若是井县尊继续迟疑,今天可以是我陆宇,明日未必就不能是你。”
说到这,陆宇话头顿了顿,看向井浩然沉声道:“况且,投毒一事眼下并未出现个结果,丘郎中也未必是真的撒手人寰。”
什么意思?
井浩然步子一顿,陡然转头看着陆宇。
“陆童生,你可知欺瞒衙门该当何罪?”
说话间,井浩然眼中带上了几分冰冷,目光宛如鹰隼一般,落在陆宇身上,叫人不敢逼视。
陆宇拱拱手,“陆某人绝非空口白牙捏造罪证之辈,若是井县尊不信,一去便知,若是陆宇真个猜错了,但凭井县尊责罚。
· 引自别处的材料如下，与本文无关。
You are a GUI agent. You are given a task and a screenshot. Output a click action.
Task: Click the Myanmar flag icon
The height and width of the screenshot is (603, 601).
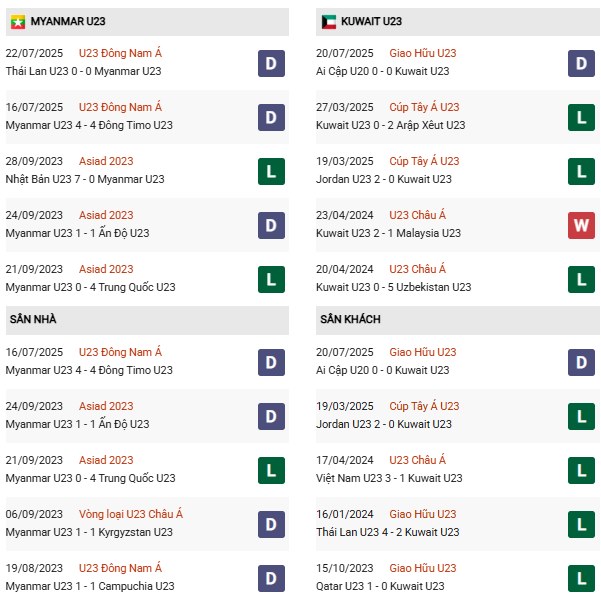[18, 20]
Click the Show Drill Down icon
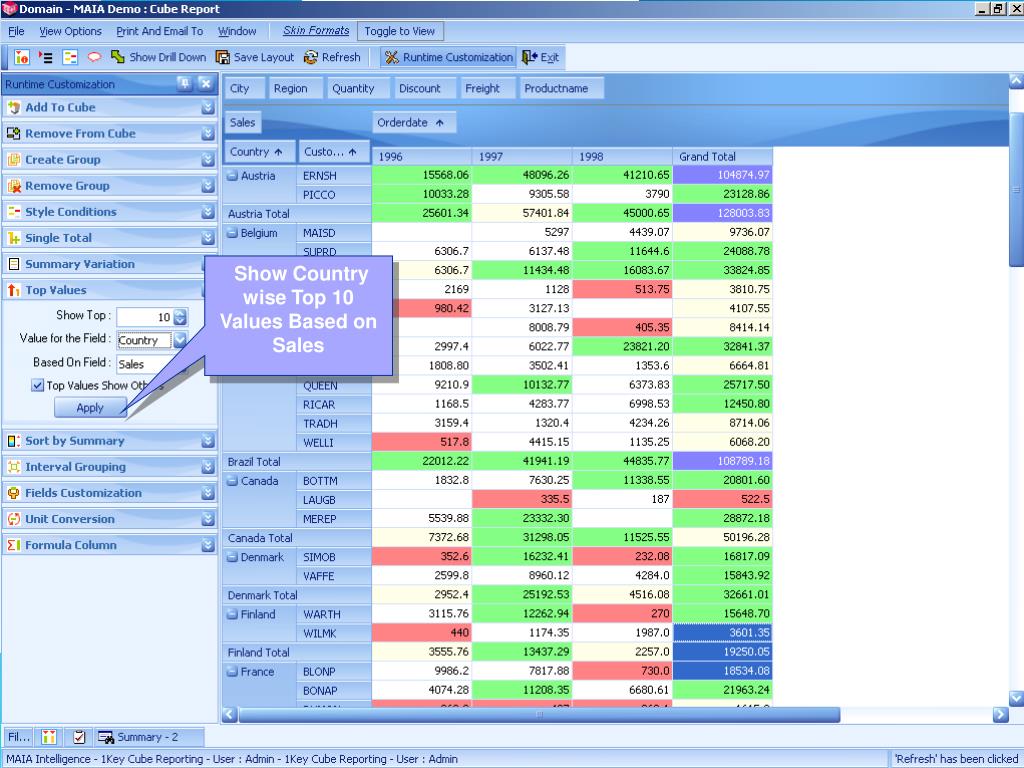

”
猜错了……
井浩然瞧着陆宇面不改色的模样,心中已经有了计较。
这陆宇滑不留手,他必然不可能凭空猜测。
莫不是叫他破案时,陆宇便瞧出了丘进假死一事,不愿意牵扯其中?
“责罚个屁!”井浩然想透了这点,气不打一处来。
“你陆宇就在这等着我呢!”
眼下井浩然完全可以追问下去,知陆宇一个知情不报之罪,只是想到丘进,他没有再多说什么。
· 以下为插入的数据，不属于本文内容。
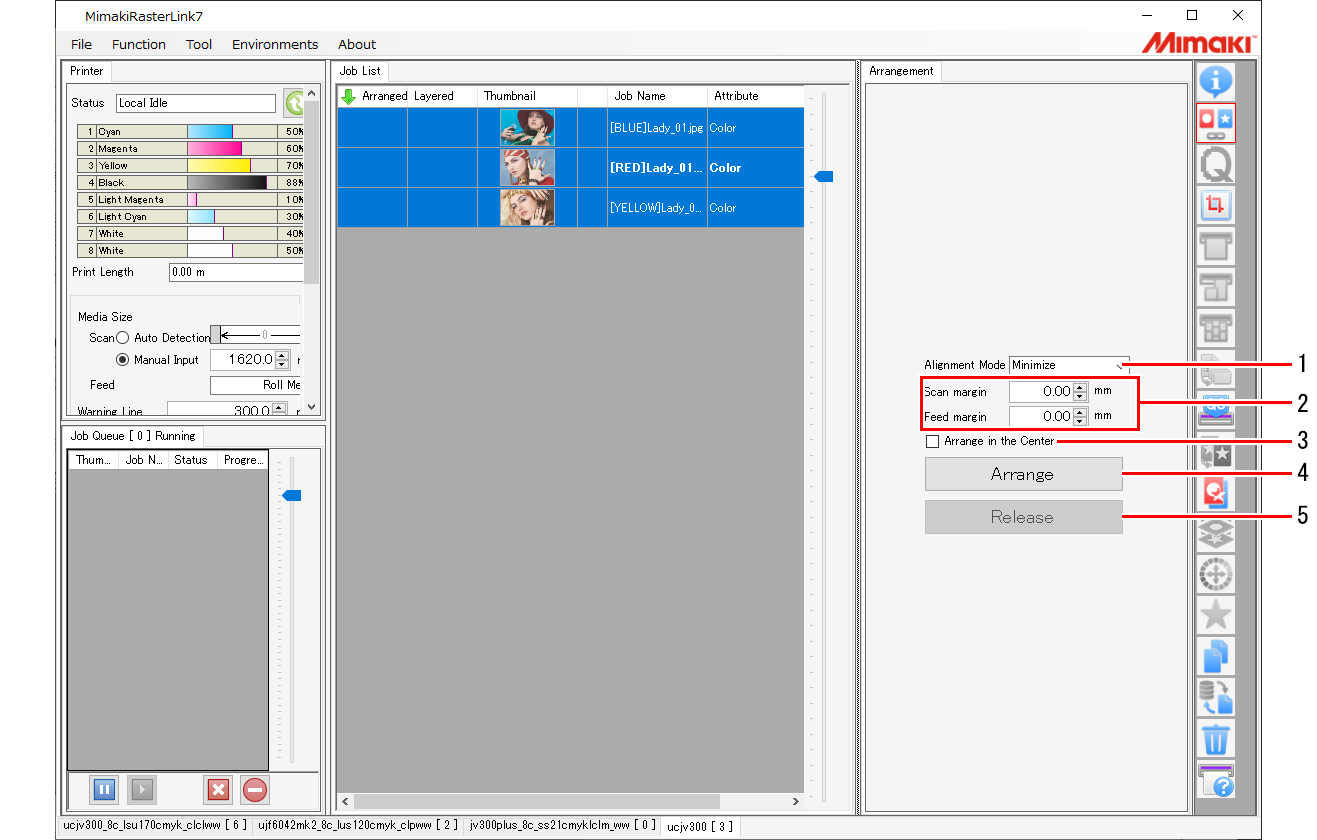Click the Duplicate job icon

(x=1216, y=655)
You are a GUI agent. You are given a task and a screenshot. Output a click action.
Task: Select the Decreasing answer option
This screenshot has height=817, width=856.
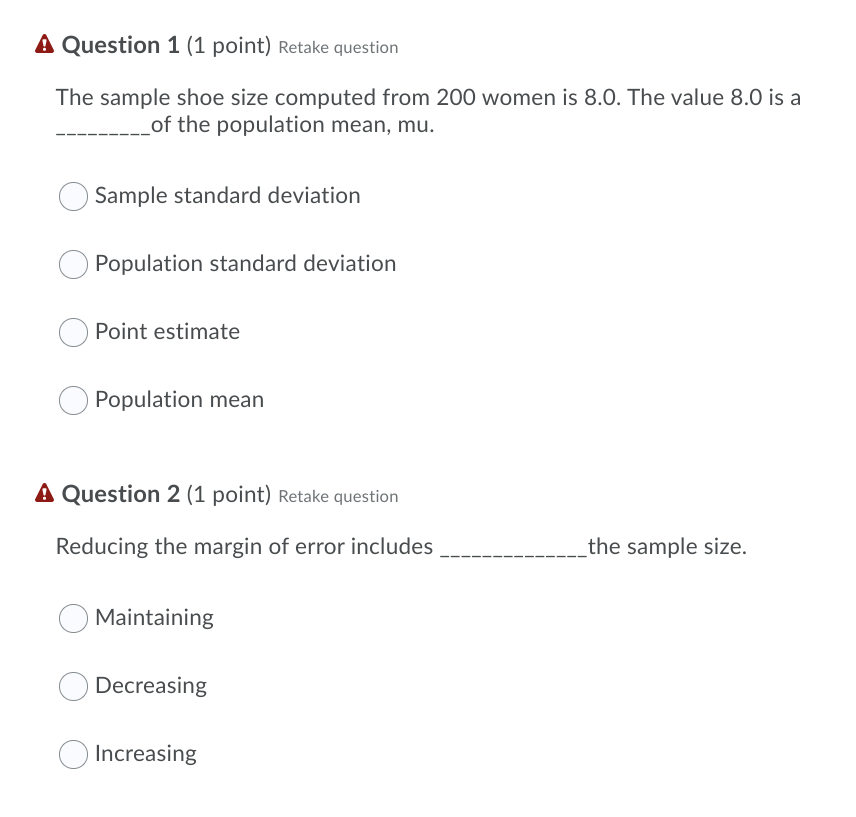pyautogui.click(x=72, y=686)
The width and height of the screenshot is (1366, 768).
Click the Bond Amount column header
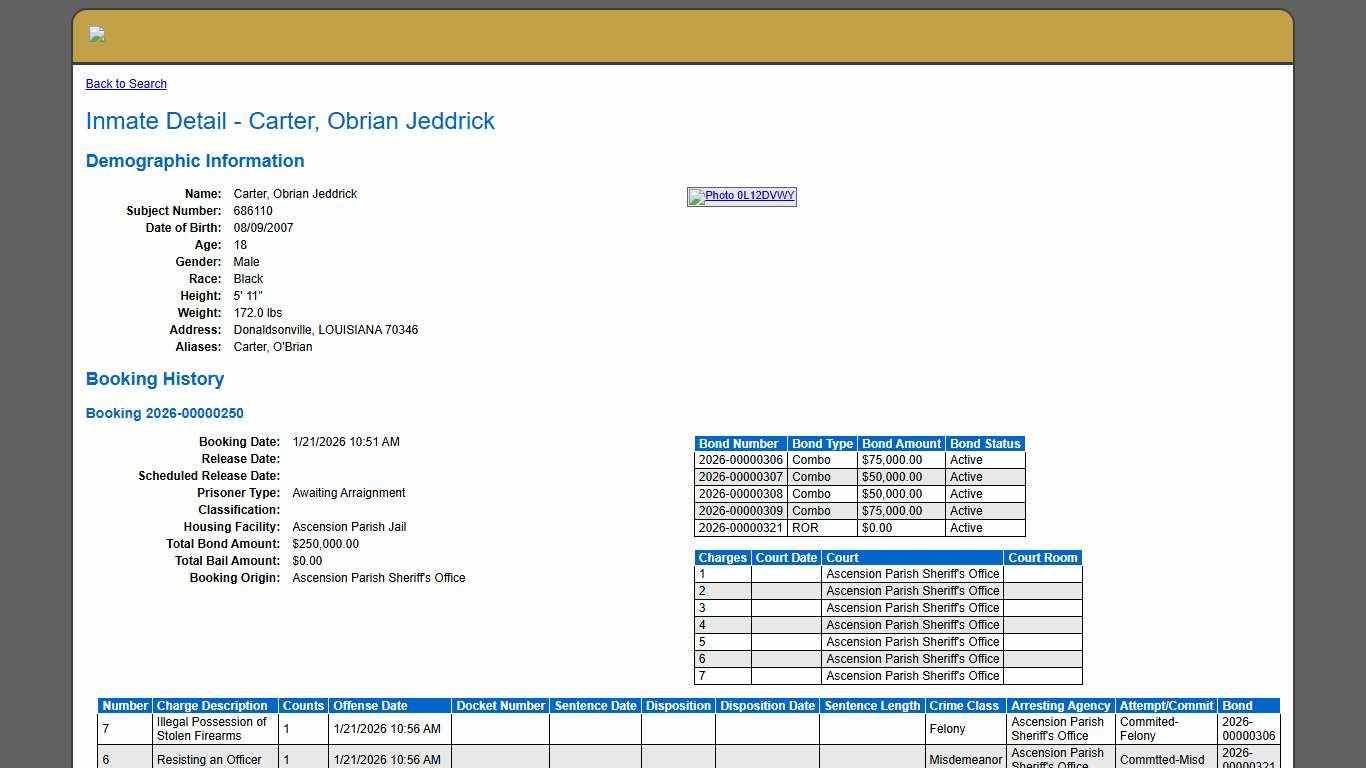coord(901,444)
这摆明了就是丘进给陆宇挖的一个大坑,想要将陆家置于死地。
陆宇聪明,没有踩进去,不曾想丘进做事滴水不漏,根本不给他置身事外的机会。
井浩然顿了顿,重新坐回去,“叫何大壮候着,民大于天,本县尊先将此案审完再去驿站。”
“啊?这……县尊若是不去,只怕……”那捕快看看陆宇,又看向井浩然,支支吾吾地不敢说下去。
陆宇斜了他一眼冷声道:“只怕会得罪了丘进?怎的,你是觉得井县尊会怕一个死人不成?
井县尊刚正不阿,两袖清风,会是那等媚上欺下之人?叫你去你便去,休要废话。”
捕快脸色古怪,瞧着陆宇想要提醒他丘进未必是真死,只是事关案情,他也不敢私自透漏,井浩然又不听他辩解,那捕快只得闷头离开。
这可不是我故意坑害你们。
“休要油嘴滑舌,陆宇,何氏且给本官听好。”井浩然冷哼一声。
‘连丘进和我井某人都敢拿来编排,这小子胆子真不是一般大。’
何氏面无人色,跪直了身子仍旧抖得厉害,跟她不同,陆宇只是站在那低着头不知心里在想些什么。
井浩然也懒得多说,直接宣判道:“何氏纵仆当街袭扰衙门捕快,致使陆捕快身负重伤,罪无可恕,压去大牢,择日问斩!”
“县尊饶命,饶命啊!
妾身知错,妾身愿将身家全都赠与陆先生,只求一条活路!”何氏一听这话,差点当场吓晕过去。
“肃静!”井浩然手中惊堂木落下,众人皆是心尖一颤。
“何氏家仆,愚昧无知,乃是此案从犯,每人杖责五十,即刻行刑!”
一言既出,诸多衙役直接将跪在何氏身后的家仆拖出去打板子,惨叫声在院中乍然响起,叫一群嚣张跋扈的家仆跪地讨饶,吓得差点尿了裤子。
只是这惨叫落在陆宇耳朵里,却说不出的舒心。
井浩然瞥了陆宇一眼,冷声道:“陆宇咆哮公堂,削去月事钱银,现在随本官去驿站戴罪立功。”